Start of RECORDS SHOWN

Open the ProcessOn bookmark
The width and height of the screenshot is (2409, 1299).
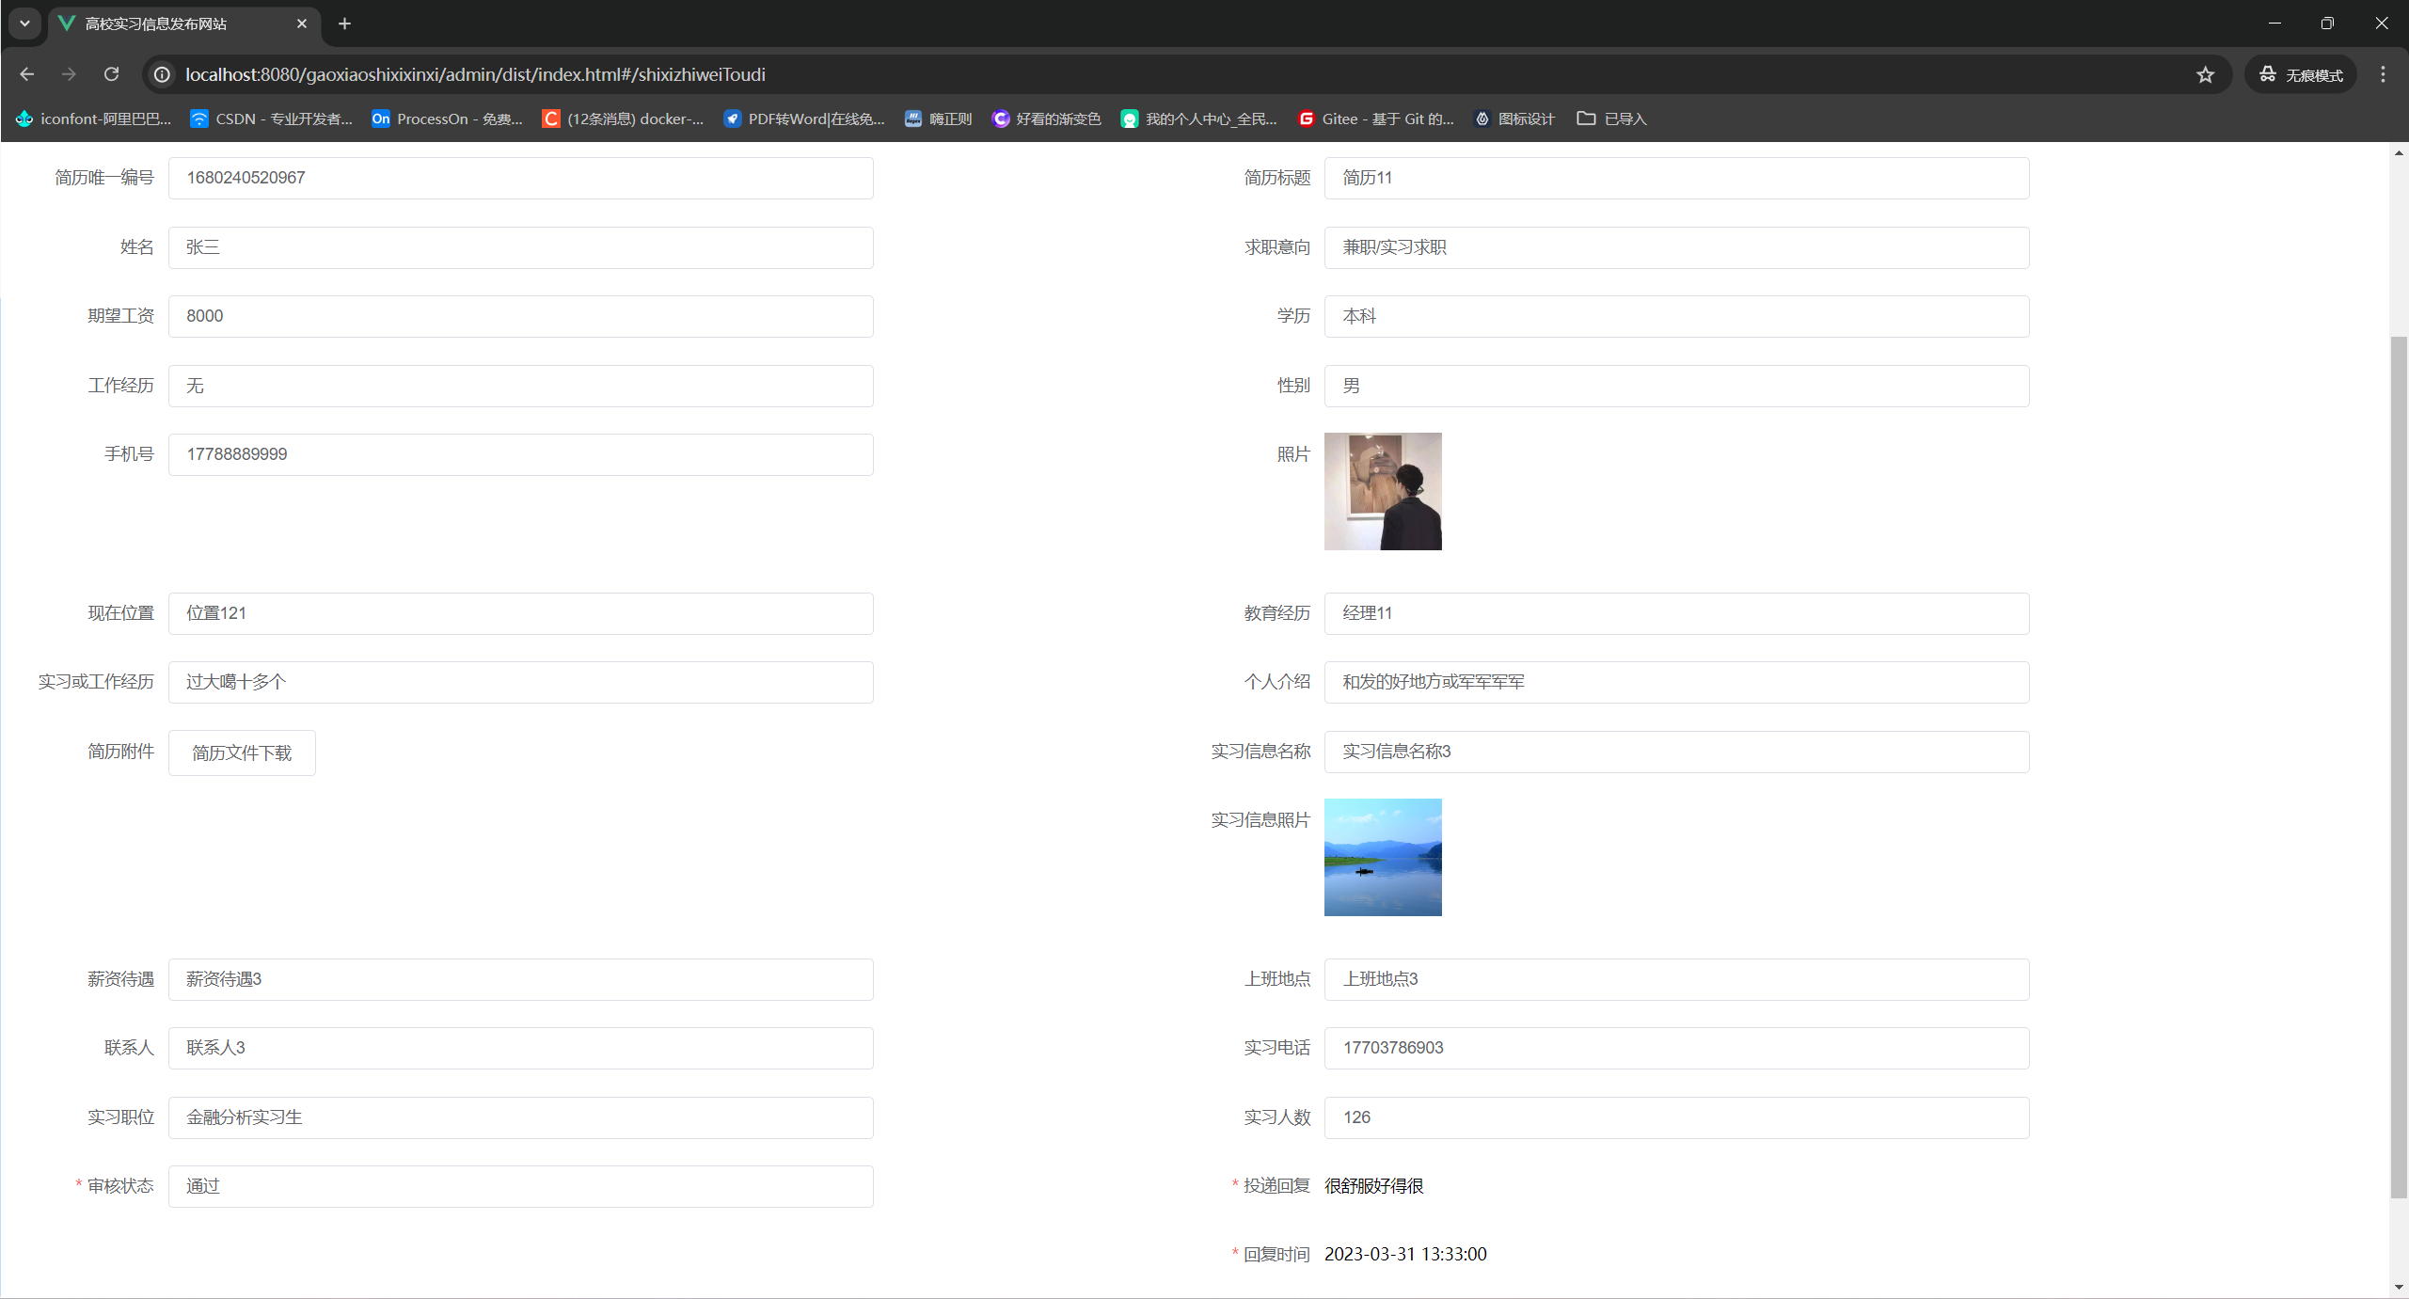tap(447, 119)
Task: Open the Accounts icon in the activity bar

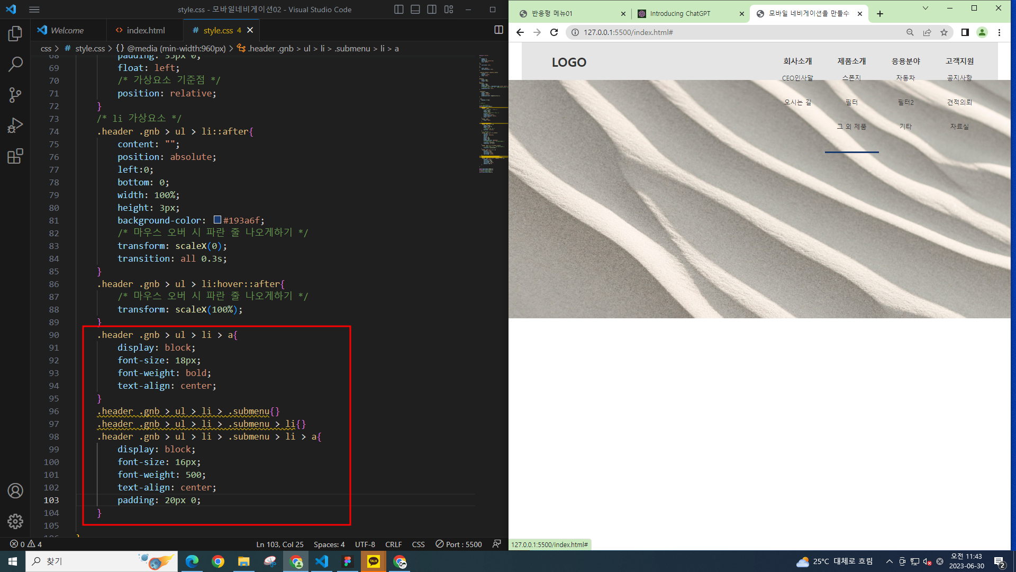Action: [15, 491]
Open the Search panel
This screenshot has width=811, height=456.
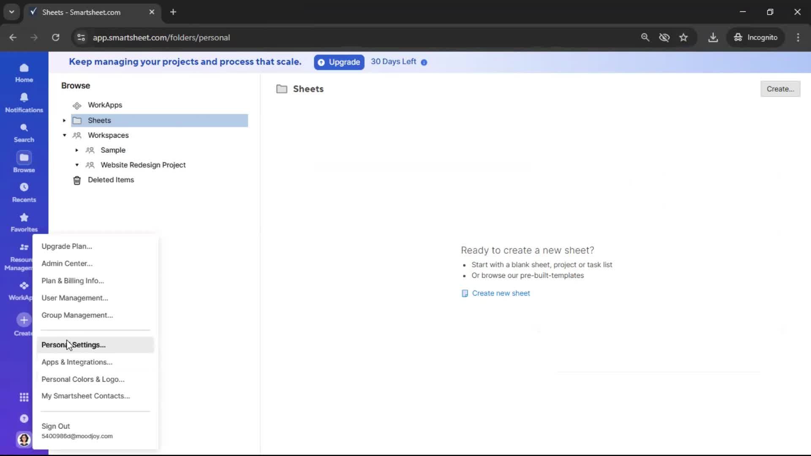click(24, 132)
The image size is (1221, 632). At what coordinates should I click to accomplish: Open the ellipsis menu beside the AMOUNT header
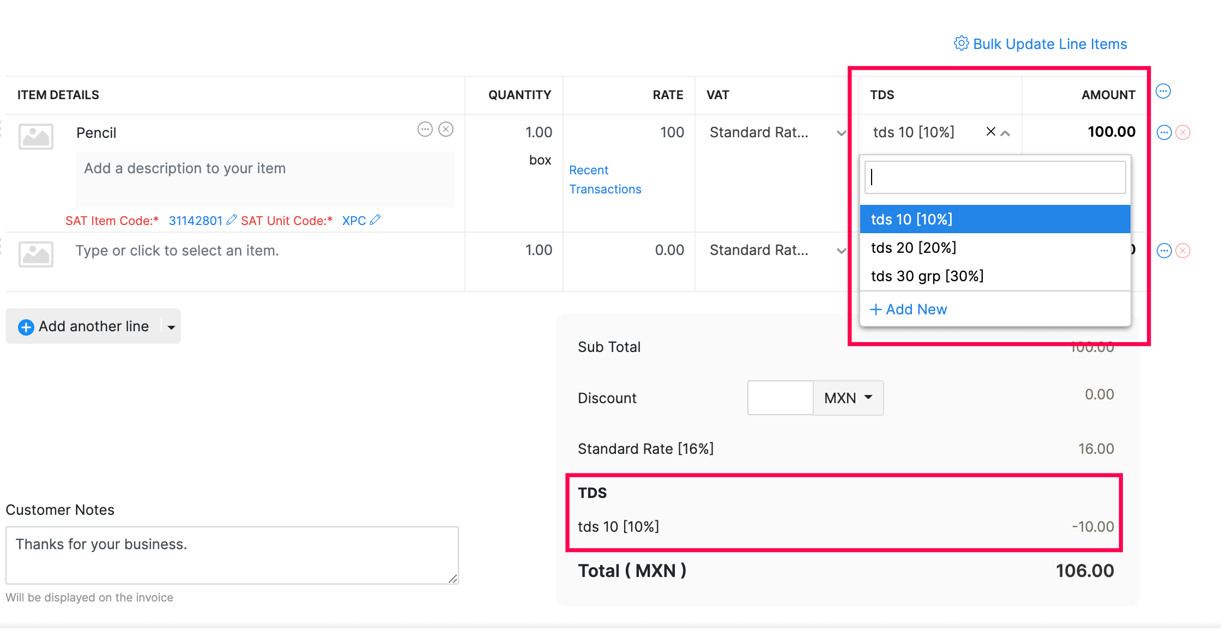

End of RECORDS SHOWN

> [WORK TO COMPLETE]: From the line holding "This screenshot has width=811, height=456." to the final line of the data above, give each line again exactly, both ends included, and drop the pictures.

> [ANSWER TO THE PROBLEM]:
This screenshot has width=811, height=456.
click(24, 132)
The image size is (1221, 632). At what coordinates should I click to accomplish: Open the ellipsis menu beside the AMOUNT header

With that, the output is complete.